What are the three types of talent successful companies require?

What is the purpose of this article?

To enable founders, investors, the board of directors, and the C-suite to discuss what type of talent is needed to create and maintain world-leading companies.  I recognize that many companies do not strive to be a world leader or leader in their own country.

You can download a PDF of this article from: What are the three types of talent successful companies require

How do you read this article?

This article uses the analogy of athletes that strive to win at the Olympics.  They seek to be the best in the world.

What are the three types of talent associated with global winners?

  • The team members. These are the people who actually have win the race. They must beat the competition in order to stand on the podium.
  • The trainers. They use a structured process to improve specific aspects of each team members skills e.g. using videos of the team members show what specific changes need to be made. The trainers are deep experts in specific skills.
  • The coaches. They focus on the members minds and mental state. For example, if an athlete cannot visualize in their mind what it looks like as they cross the finish line, they likely will never win. “People cannot do things they cannot imagine”1.  The athletes must also cope with frequent failure. Few win every single competition.

What are the characteristics of the journey to become a global champion?

  • There are fundamental differences between the team, the trainers, and the coaches. g. great coaches are rarely great athletes and great athletes are rarely great coaches.

(Element and text position data)

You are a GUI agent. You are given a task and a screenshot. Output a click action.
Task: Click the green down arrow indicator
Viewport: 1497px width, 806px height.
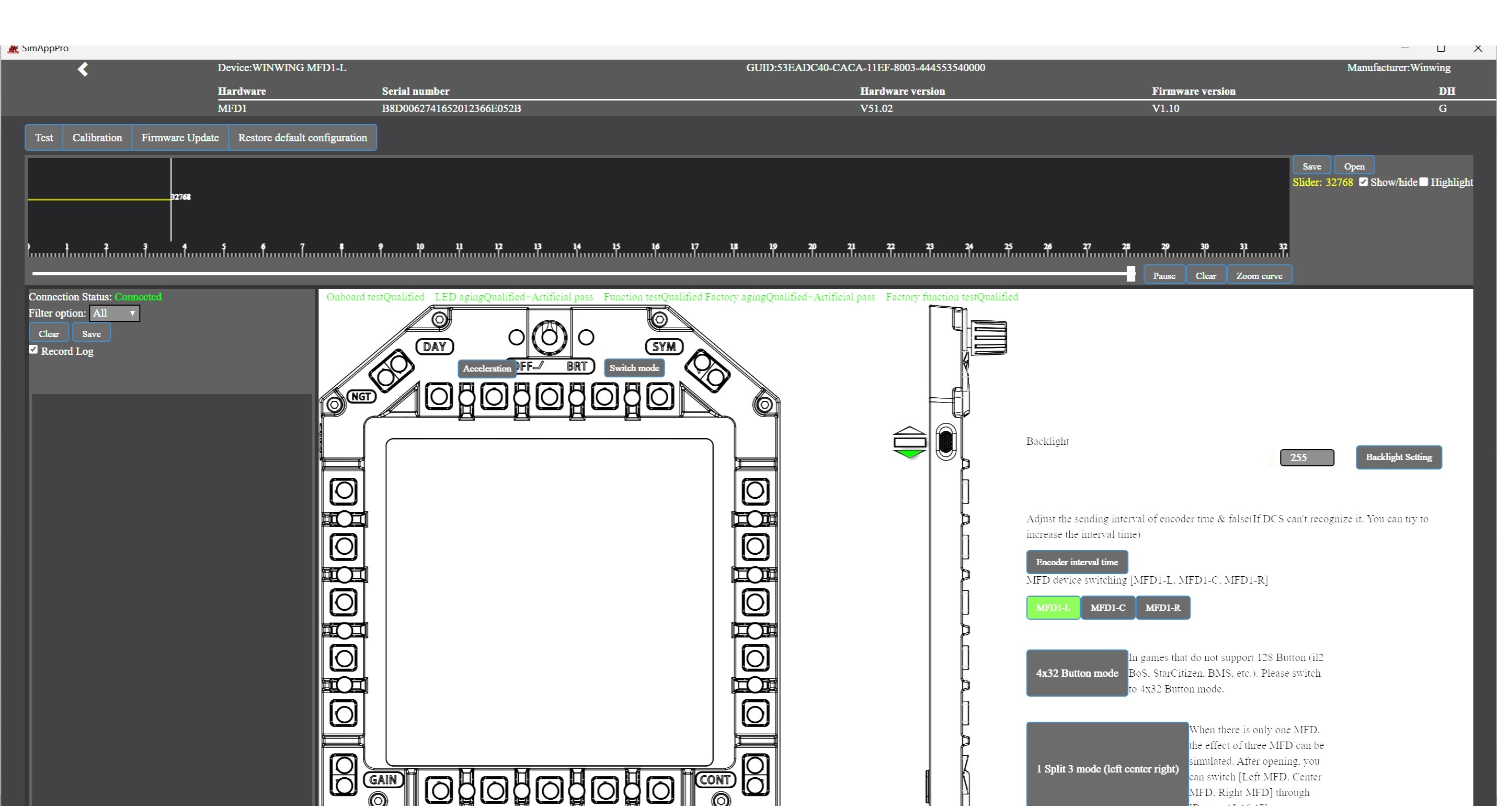909,454
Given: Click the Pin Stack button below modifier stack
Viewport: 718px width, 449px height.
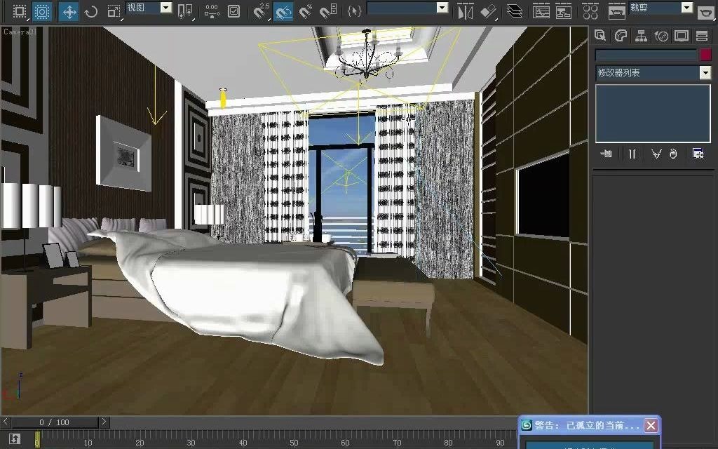Looking at the screenshot, I should click(607, 154).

> _WHAT TO PRODUCE_
Continue the article on the three types of talent successful companies require, starting right after its last sentence. The records come from a separate source and are unrelated to the article.

> _THE ANSWER_
  • It takes time to become a global champion.
  • People must have the ability to transform themselves, to learn, unlearn, and constantly improve.
  • No one stays a global champion forever.
  • The coaches and trainers change over time. Global champions are supported by trainers and coaches that are also the best in the world.
  • People need to have the potential to reach the next level. People don’t immediately jump to become global champions.
  • Not everyone will become a global champion. It is very competitive. Not everyone has the potential.
  • Very tiny changes in results differentiate global champions from 4th It could be a few hundredths of a second for an athlete.
  • Trying very hard, by itself, is not enough to become a global champion.
  • Luck also plays a role e.g. a leading coach becomes available; a competitor suffers an injury.

What are the three types of talent in your company?

  • The team is comprised of all of the company’s full and part-time employees. This includes everyone from the board of directors to front line staff.  The company is constantly developing the talent of its employees.
  • The trainers include external experts. (e.g. lawyers, accountants, consultants who are industry and functional experts), educational organizations, etc.
  • The coaches go by many names e.g. coach, strategic advisor, mentor.

What are the implications for you and your company?

  • In today’s virtual global economy, you may be competing against global champions, even if you’re in a local market. E.g. Nigeria’s largest ride sharing company is Bolt, based in Estonia, with a valuation of $4.3 billion.
  • It’s hard to become a global champion if your talent (team, trainers, and coaches) is not among the best in the world.
  • Talent around the world is constantly improving. The talent that was successful 20 years ago loses to today’s talent.
  • Growing the value of your company requires growing the value of your talent.

What are your next steps?

  • What is your company’s value creation plan: for the next 1-3 years; for the next 4-6 years?
  • What are the three types of talent you will need in the future?
  • What changes in talent are needed?
  • What is your ongoing process for acquiring, retaining, developing, and exiting your team talent?
  • What is your ongoing process for assessing and changing your training and coaching talent?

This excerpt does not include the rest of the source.